_ИСХОДНЫЙ ОТРЫВОК_
((

Вместе с тем общественный интерес к Русскому Пути не ограничивался (и не ограничивается в настоящее время) интересом к нему лишь как к объекту научных суждений и философских исканий. В совокупный смысловой конгломерат Русский путь входит весь массив сознания, в том числе и в художественно-образных формах, в частности, через художественную литературу, отображающую исторические процессы.
Мотив Русского пути многогранен; он отображает особенности русской культуры, передает своеобразие русской природы, особенности национального характера, самобытности русской жизни, взаимоотношения различных слоев общества, формы государственности.
Образно-символическое выражение мотива Русского пути в поэзии Некрасова, с одной стороны, ассимилирует традиционные подходы, с другой - оно уникально. Поэтические открытия Некрасова, выражающие его творческую индивидуальность, его взгляд на характер и неповторимость русского пути, составляют содержание исследуемой проблемы.
Разные стороны деятельности Некрасова, прежде всего журналистская и поэтическая, тесно взаимосвязаны между собой. Редактор "Современника" стремился к тому, чтобы материалы каждого номера были разнообразны и в то же время выполняли задачи, определяемые программой журнала.
В то же время можно говорить о перекличке поэтических произведений Некрасова с материалами разных отделов журналов. Сближение тем способствовало публицистичности некрасовской поэзии. Черты публицистичности проявились и в особенностях создаваемой Некрасовым художественной образности. Уже сам мотив Русского пути, связующий для многих произведений поэта рассматриваемого периода, в свете полемики западников и славянофилов и программных установок "Современника" публицистичен. Кроме того, острота этой проблемы возбуждала у читателей интерес к некрасовскому решению этой злободневной тогда темы. Это обусловливало акцентирование смыслового полюса образного ряда, характеризующего Русский путь. В то же время этот мотив обусловливал и высокую степень обобщенности этих образов. Так создавались образы, в которых сочетались смысловая обобщенность и предметная художественность. Такие образы можно отнести к символическим. В это плане можно, прежде всего, рассматривать образы Тишины и Мороза. Включенные в образную; систему ряда произведений, они развиваются в мотивы. Динамическая природа мотива усиливает их смысловые характеристики, т. е. способствует эволюции: от конкретных образов - в образ-символ.
Для выяснения их качественных характеристик Тишину и Мороз целесообразно рассматривать в их образном многообразии.

))

_ИСХОДНЫЙ МАТЕРИАЛ_
((

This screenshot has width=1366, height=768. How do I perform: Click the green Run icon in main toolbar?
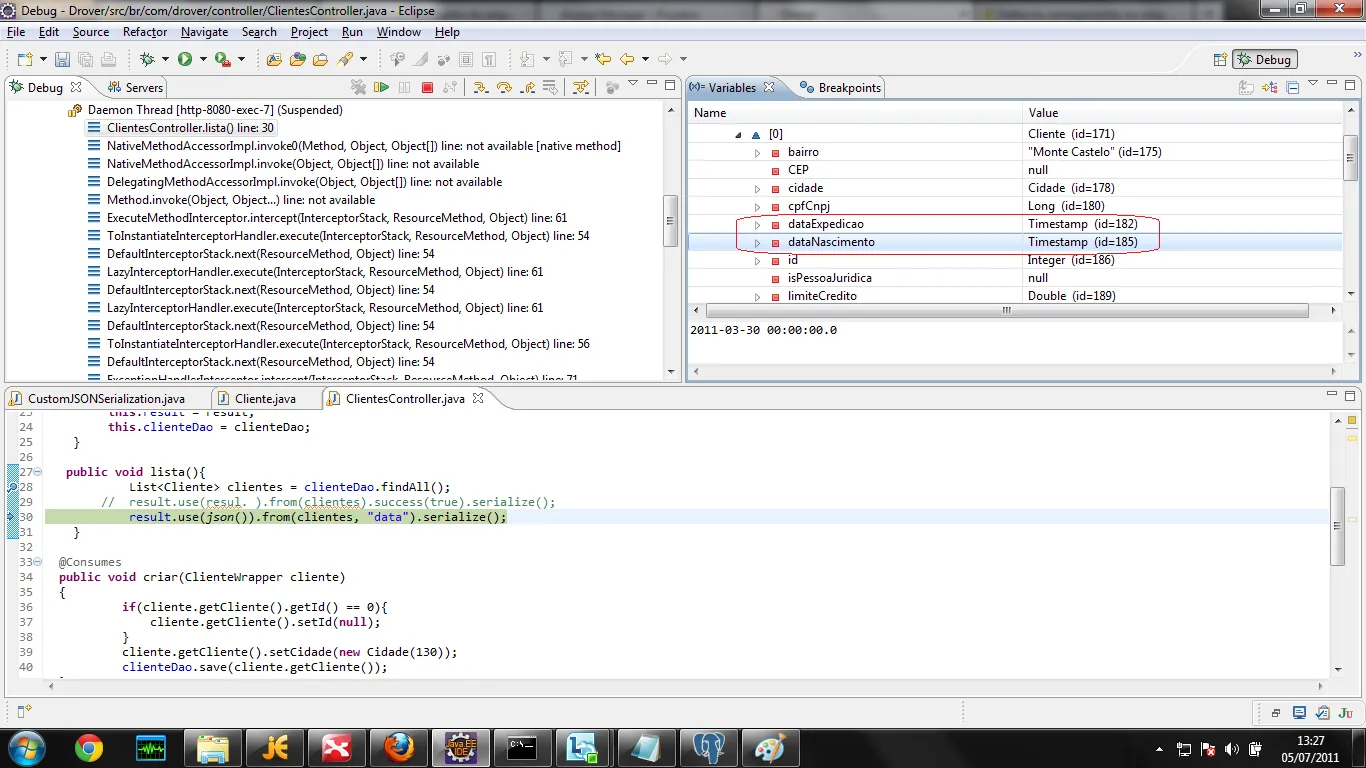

))

_ЦЕЛЬ ЗАДАНИЯ_
Пожалуйста, перепишите часть отрывка о мотиве Русского пути начиная со слов «Образно-символическое выражение мотива» и вплоть до слов «содержание исследуемой проблемы.», заменив «ассимилирует» на «усваивает».

_РЕШЕНИЕ ЗАДАНИЯ_
Образно-символическое выражение мотива Русского пути в поэзии Некрасова, с одной стороны, усваивает традиционные подходы, с другой - оно уникально. Поэтические открытия Некрасова, выражающие его творческую индивидуальность, его взгляд на характер и неповторимость русского пути, составляют содержание исследуемой проблемы.